### Action item
Your job with the data below is to output exactly the lines from the one holding "Land Rover (77, 897)" down to the one holding "Opel (66, 1044)", both included, and no others.

(Stored records)
================================
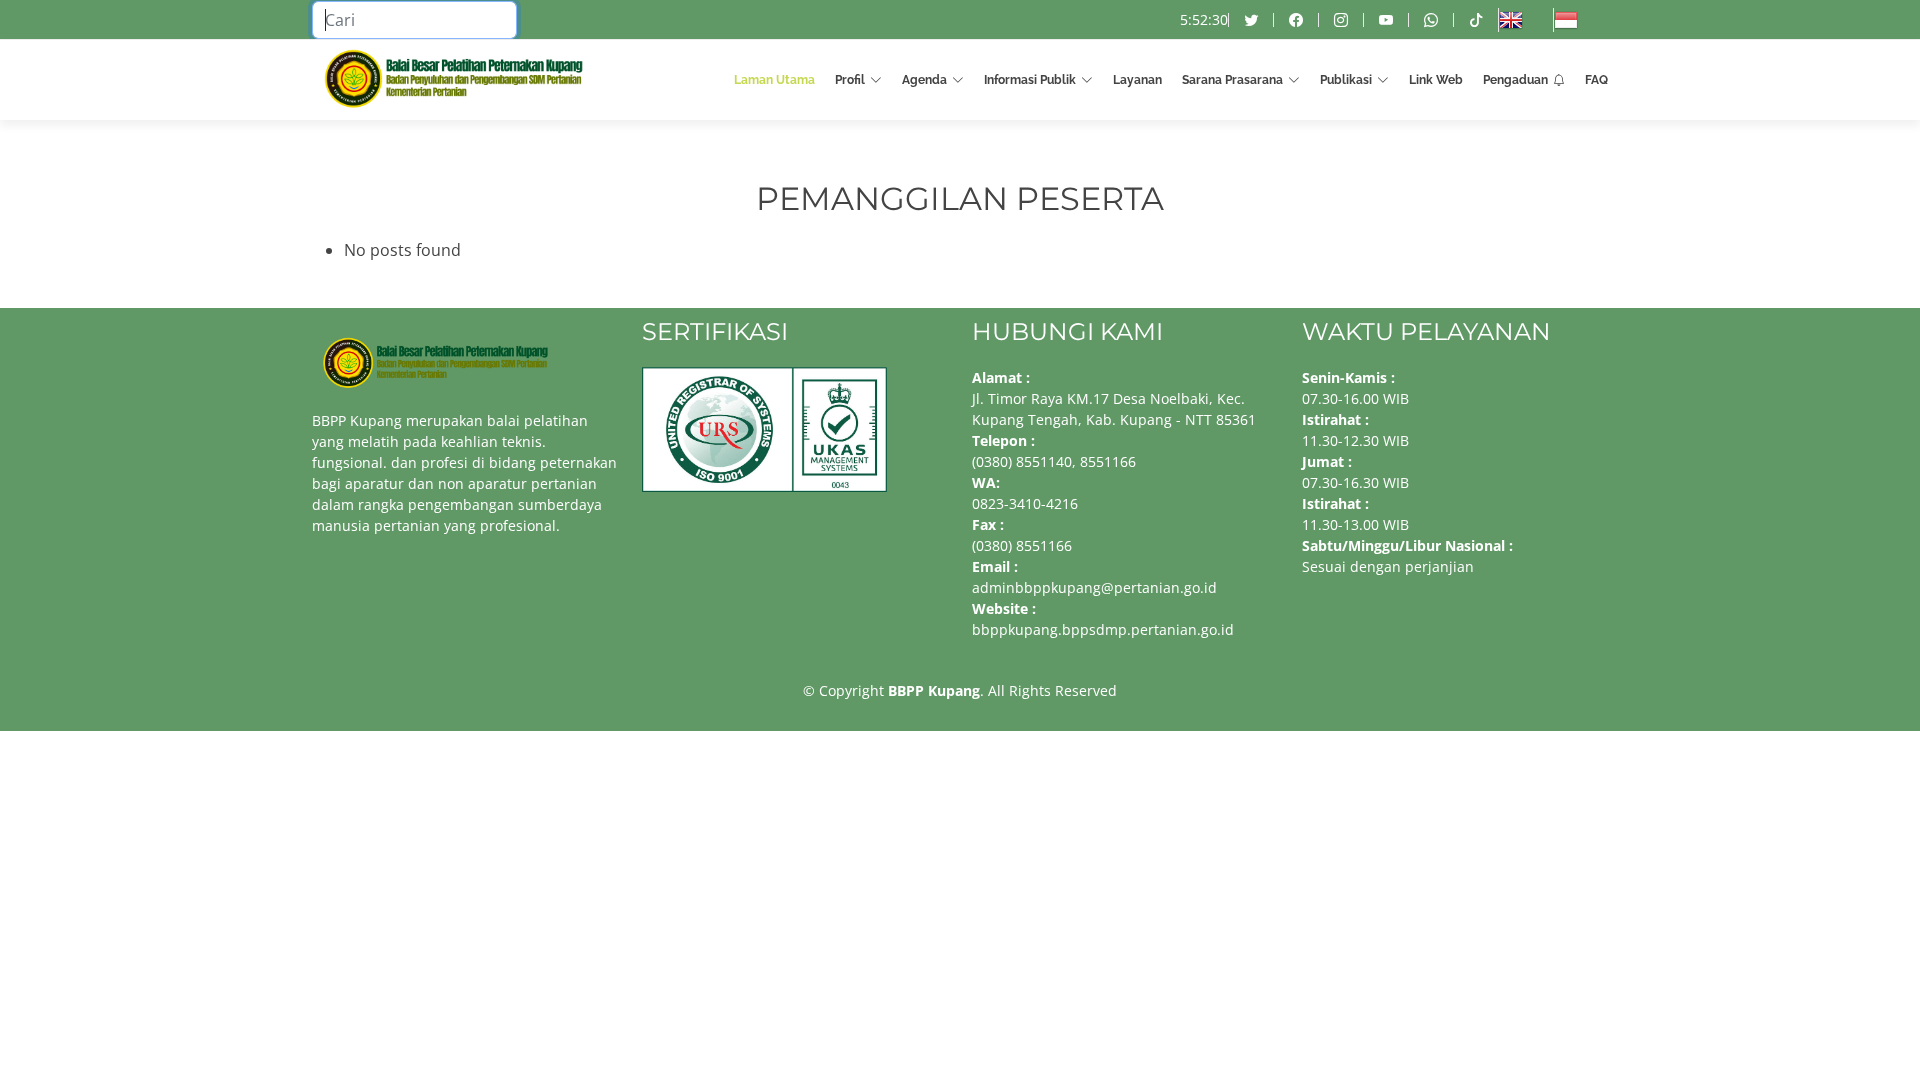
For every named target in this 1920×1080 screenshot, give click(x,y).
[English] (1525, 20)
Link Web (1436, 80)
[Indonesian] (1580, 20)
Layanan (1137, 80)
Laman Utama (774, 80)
================================
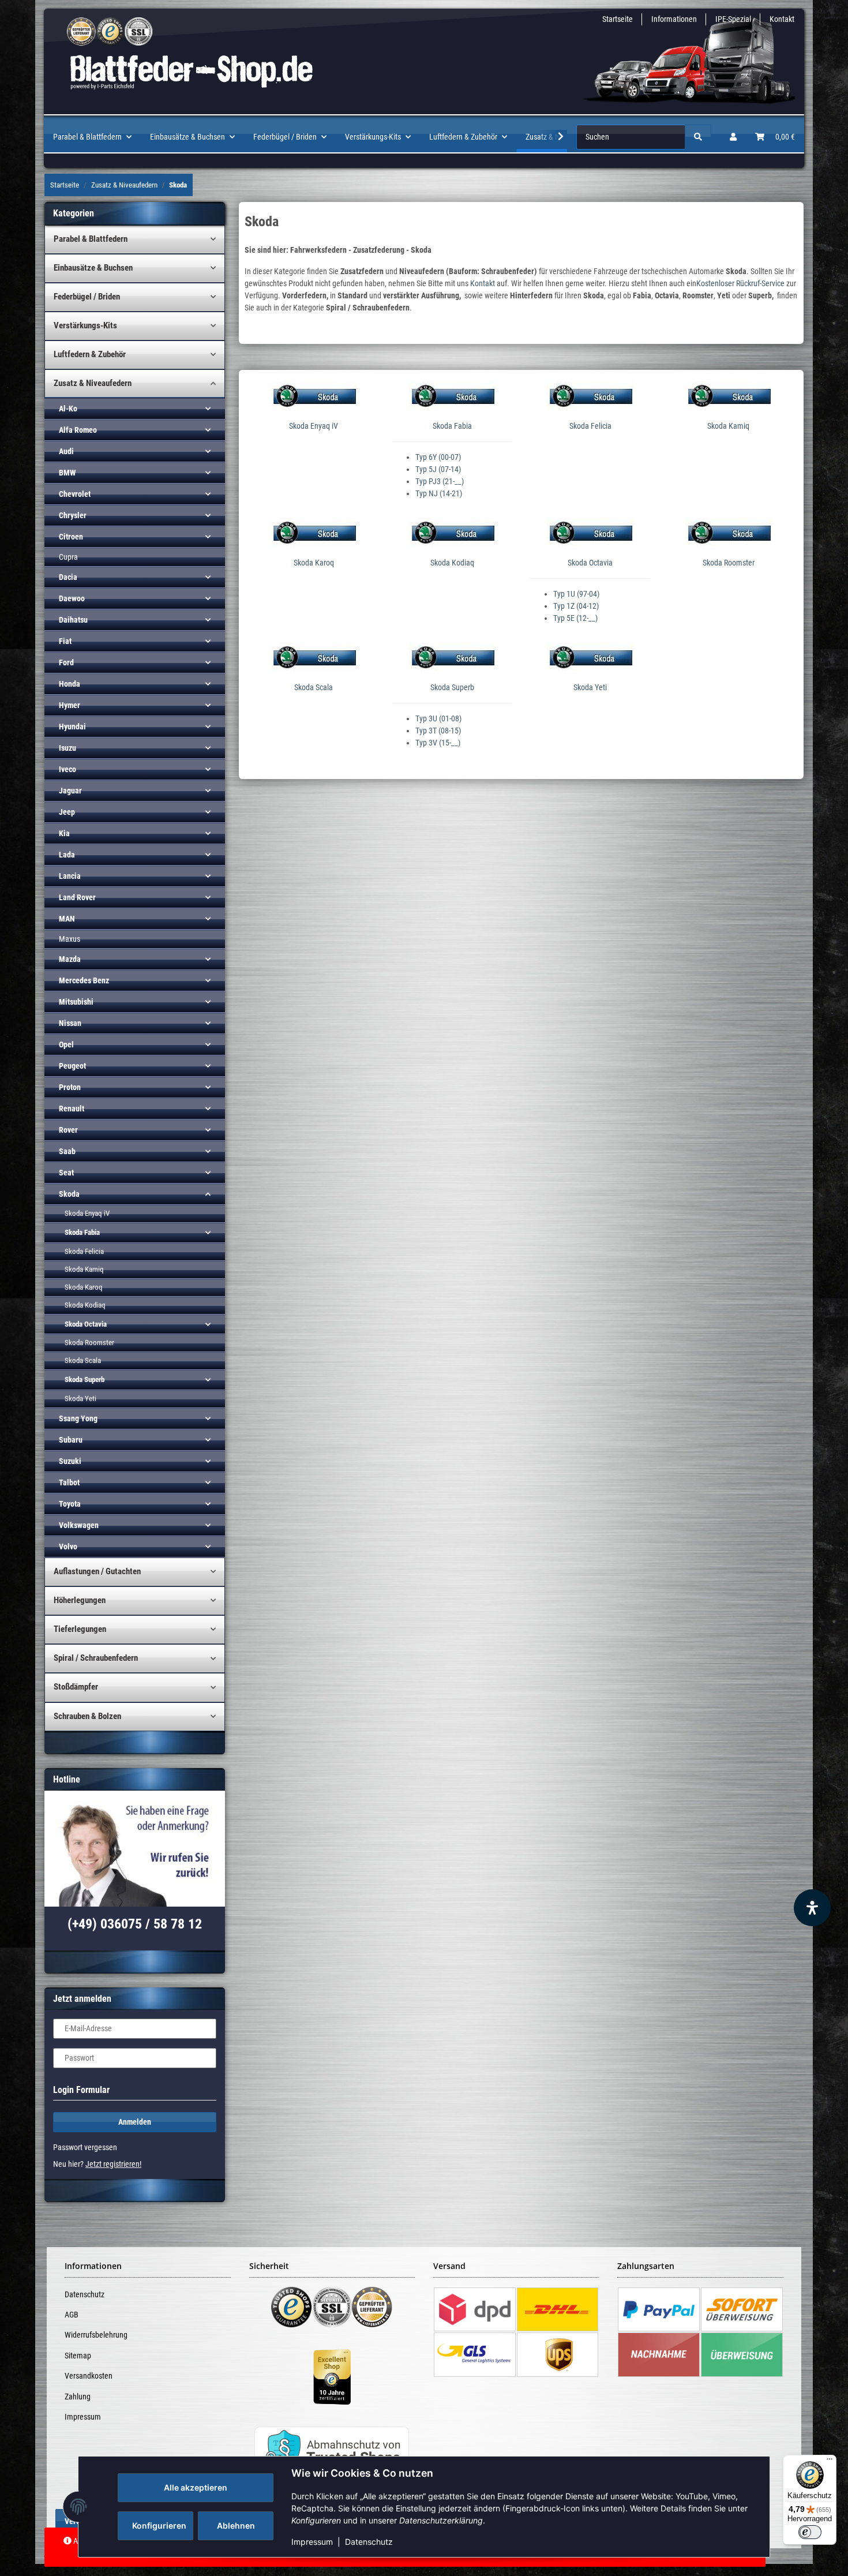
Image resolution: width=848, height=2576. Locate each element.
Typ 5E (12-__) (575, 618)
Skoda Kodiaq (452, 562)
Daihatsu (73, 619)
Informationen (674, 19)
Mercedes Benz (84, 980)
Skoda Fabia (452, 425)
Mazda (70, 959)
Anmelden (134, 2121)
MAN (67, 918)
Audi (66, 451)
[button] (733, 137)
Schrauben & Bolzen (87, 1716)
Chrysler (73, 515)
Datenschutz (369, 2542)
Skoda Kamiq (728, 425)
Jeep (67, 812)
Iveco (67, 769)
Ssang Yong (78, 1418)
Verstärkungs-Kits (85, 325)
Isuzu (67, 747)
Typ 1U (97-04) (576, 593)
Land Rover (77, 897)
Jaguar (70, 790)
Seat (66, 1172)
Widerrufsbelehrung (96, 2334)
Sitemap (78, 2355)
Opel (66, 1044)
================================
### Answer for this exercise
Land Rover (77, 897)
Jaguar (70, 790)
Seat (66, 1172)
Widerrufsbelehrung (96, 2334)
Sitemap (78, 2355)
Opel (66, 1044)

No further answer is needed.